## Travail à réaliser
Dans le texte ci-dessous sur Inukjuak, relevez tous les secteurs d'emploi cités pour les Québécois du Sud qui vivent au village.

═════ Texte

Aprés mes trois séjours en novembre 2017, mai et août-septembre 2018 à Inukjuak, je retourne pour 6 semaines dans ce village du Nunavik, ce vaste territoire le plus septentrional du Québec, grand comme l'Espagne, peuplé de seulement 11 000 Inuit répartis en 14 villages maritimes. À Inukjuak, vivent tant bien que mal près de 1700 familles inuites et quelques dizaines de Québécois du Sud employés dans les secteurs de la construction, de l'éducation, de la formation des adultes, de la santé, du travail social clinique ou communautaire, de la DPJ, etc. Je fais auparavant une escale de 5 jours à Kuujjuaq, la capitale du Nunavik Je reprends mes parutions pour continuer à échanger avec vous mes informations et mes questionnements sur les conditions et les modes de vie des Inuit, passés en 60 ans, du fait de la colonisation, d'un mode de vie ancestral nomade ou semi-nomade dans la toundra à la sédentarisation ; des questionnements nourris par mes observations, mes conversations - notamment avec ma compagne, travailleuse sociale communautaire à la Maison de la famille - ainsi que mes recherches sur internet et mes lectures. Et aussi pour partager avec vous la beauté de la toundra ! N'hésitez pas à me faire part de vos commentaires et de vos critiques. Merci de votre attention. Jean-Pierre

LE KATAJJANUQ, LA PRATIQUE DU CHANT DE GORGE : UNE TRADITION QUI S'ACTUALISE... (Partie 2)

══════════
═════ Lignes de données

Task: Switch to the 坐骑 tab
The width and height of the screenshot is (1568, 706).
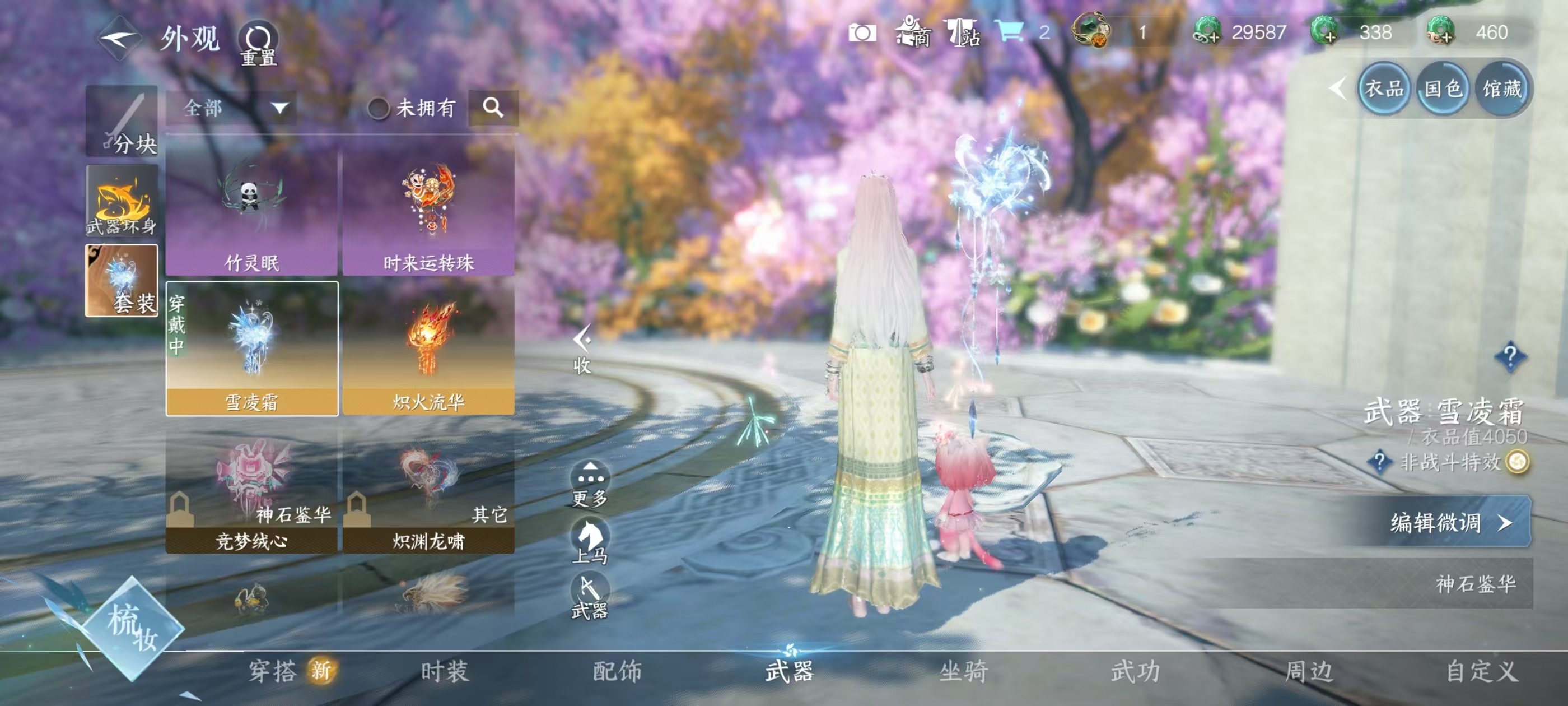Action: click(x=963, y=672)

══════════

## Réponse complète
- la construction
- l'éducation
- la formation des adultes
- la santé
- le travail social clinique ou communautaire
- la DPJ